Saved data entries
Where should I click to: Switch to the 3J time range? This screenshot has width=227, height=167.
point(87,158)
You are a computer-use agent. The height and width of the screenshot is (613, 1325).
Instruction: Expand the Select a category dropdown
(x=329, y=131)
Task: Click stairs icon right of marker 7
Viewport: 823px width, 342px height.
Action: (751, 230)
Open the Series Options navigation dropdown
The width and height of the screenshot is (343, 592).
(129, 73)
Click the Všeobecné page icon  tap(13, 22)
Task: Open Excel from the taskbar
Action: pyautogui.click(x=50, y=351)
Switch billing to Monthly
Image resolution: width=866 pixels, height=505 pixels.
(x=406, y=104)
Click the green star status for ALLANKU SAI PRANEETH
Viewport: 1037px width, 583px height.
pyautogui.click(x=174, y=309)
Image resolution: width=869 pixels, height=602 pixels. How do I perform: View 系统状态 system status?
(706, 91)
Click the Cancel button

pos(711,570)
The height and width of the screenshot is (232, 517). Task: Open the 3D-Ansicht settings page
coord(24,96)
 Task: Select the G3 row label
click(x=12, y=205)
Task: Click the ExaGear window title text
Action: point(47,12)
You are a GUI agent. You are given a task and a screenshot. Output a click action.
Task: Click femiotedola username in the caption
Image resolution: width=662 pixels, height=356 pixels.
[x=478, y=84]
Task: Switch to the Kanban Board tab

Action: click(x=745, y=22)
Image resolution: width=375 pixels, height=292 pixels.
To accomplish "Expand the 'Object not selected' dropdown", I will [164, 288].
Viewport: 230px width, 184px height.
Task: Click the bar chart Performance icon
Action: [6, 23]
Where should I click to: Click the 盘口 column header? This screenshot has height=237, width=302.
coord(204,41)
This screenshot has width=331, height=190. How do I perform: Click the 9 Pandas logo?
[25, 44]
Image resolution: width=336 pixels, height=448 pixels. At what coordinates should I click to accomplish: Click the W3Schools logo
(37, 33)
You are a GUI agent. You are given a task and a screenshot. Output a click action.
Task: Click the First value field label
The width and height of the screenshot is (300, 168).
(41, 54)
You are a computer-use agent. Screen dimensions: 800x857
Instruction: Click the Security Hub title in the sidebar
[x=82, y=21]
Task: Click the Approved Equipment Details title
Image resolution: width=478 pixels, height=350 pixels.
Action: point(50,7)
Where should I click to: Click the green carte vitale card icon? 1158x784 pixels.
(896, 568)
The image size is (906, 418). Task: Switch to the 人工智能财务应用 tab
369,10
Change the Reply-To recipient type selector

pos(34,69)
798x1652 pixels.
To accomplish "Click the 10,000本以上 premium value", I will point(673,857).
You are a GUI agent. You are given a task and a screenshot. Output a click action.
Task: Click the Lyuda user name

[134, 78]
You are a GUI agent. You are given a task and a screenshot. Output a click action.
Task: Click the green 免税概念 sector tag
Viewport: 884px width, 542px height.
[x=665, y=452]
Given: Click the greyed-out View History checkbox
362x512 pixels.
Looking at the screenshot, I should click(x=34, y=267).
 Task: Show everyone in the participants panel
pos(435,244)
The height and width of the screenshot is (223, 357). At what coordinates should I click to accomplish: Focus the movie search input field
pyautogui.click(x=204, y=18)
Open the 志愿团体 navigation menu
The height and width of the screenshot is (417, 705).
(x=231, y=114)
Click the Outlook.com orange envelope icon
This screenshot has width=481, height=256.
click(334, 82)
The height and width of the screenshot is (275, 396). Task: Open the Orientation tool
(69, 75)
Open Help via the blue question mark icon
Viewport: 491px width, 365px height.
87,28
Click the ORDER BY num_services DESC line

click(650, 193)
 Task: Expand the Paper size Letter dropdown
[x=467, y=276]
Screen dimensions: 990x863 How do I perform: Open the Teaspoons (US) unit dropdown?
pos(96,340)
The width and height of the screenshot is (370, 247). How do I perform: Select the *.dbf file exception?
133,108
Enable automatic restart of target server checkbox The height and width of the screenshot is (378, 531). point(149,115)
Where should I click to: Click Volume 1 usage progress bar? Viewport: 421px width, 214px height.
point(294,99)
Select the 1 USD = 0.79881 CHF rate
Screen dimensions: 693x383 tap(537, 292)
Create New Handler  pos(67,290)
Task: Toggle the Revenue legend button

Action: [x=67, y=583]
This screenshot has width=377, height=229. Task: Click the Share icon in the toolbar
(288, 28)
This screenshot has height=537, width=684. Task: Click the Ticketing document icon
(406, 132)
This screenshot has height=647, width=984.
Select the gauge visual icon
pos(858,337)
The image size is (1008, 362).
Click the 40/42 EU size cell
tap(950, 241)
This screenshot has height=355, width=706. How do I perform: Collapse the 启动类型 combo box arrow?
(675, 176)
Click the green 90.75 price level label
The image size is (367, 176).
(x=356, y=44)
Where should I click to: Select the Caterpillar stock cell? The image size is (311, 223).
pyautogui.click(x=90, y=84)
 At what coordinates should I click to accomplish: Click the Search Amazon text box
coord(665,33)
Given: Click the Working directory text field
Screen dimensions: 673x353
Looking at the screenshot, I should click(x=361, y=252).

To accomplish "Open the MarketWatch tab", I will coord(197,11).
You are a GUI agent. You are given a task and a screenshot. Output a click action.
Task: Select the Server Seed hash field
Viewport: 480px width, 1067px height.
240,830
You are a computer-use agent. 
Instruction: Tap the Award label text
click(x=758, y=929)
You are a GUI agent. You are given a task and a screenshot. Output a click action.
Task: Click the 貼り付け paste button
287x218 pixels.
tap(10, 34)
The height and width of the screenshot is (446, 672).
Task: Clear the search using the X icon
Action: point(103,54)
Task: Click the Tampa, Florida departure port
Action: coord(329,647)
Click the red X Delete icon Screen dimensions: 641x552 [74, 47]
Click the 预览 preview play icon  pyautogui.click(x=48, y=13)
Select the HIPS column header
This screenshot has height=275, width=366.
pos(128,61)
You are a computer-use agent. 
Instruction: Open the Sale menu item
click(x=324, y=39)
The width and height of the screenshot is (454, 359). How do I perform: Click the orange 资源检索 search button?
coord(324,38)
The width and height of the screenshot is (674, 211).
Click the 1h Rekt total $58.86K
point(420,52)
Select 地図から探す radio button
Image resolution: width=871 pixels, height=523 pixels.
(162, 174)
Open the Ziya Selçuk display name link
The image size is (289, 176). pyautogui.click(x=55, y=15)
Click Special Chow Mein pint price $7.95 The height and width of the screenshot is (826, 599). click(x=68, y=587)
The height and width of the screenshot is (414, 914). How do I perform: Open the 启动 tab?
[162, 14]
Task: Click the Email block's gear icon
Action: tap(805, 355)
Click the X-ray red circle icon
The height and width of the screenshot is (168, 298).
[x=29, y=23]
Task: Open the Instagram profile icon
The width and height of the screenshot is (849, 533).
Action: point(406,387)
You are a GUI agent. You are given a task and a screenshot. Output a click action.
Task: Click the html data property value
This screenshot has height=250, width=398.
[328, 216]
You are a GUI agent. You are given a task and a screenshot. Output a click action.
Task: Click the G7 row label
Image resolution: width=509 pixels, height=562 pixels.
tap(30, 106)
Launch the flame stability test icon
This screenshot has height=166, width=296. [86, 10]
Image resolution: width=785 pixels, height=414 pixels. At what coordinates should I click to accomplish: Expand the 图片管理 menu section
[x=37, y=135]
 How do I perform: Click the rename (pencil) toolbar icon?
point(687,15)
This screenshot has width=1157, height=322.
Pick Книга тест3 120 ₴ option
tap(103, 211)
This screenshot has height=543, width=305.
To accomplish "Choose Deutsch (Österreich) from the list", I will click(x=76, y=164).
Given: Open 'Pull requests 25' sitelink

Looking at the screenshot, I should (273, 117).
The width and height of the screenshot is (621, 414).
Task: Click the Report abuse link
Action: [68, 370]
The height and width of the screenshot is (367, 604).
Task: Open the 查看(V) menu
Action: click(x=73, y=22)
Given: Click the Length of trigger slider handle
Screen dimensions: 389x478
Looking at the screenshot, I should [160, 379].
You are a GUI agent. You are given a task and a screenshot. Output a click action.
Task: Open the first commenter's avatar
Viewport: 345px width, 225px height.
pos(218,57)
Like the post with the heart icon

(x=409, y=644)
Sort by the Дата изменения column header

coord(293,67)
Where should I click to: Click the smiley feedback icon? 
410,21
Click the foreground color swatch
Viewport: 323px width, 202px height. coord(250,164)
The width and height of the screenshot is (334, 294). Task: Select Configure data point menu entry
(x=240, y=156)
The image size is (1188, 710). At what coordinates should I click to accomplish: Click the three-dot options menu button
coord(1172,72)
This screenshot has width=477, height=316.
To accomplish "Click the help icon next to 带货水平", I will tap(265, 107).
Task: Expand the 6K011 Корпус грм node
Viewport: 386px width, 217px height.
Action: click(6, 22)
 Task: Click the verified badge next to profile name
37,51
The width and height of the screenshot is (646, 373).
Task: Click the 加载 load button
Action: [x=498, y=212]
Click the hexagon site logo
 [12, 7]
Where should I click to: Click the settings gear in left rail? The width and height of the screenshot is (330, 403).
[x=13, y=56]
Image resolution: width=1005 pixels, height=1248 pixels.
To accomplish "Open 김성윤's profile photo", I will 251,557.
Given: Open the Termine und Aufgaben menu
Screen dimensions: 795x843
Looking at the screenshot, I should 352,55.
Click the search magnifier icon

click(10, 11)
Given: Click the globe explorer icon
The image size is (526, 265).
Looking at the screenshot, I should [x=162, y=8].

Problem statement: Within the records above, each line containing "computer" is to be returned.

Reply:
You are a computer-use agent. The height and width of the screenshot is (613, 1325).
You are a computer-use agent. Screen dimensions: 800x857
You are a computer-use agent. 
You are a computer-use agent. 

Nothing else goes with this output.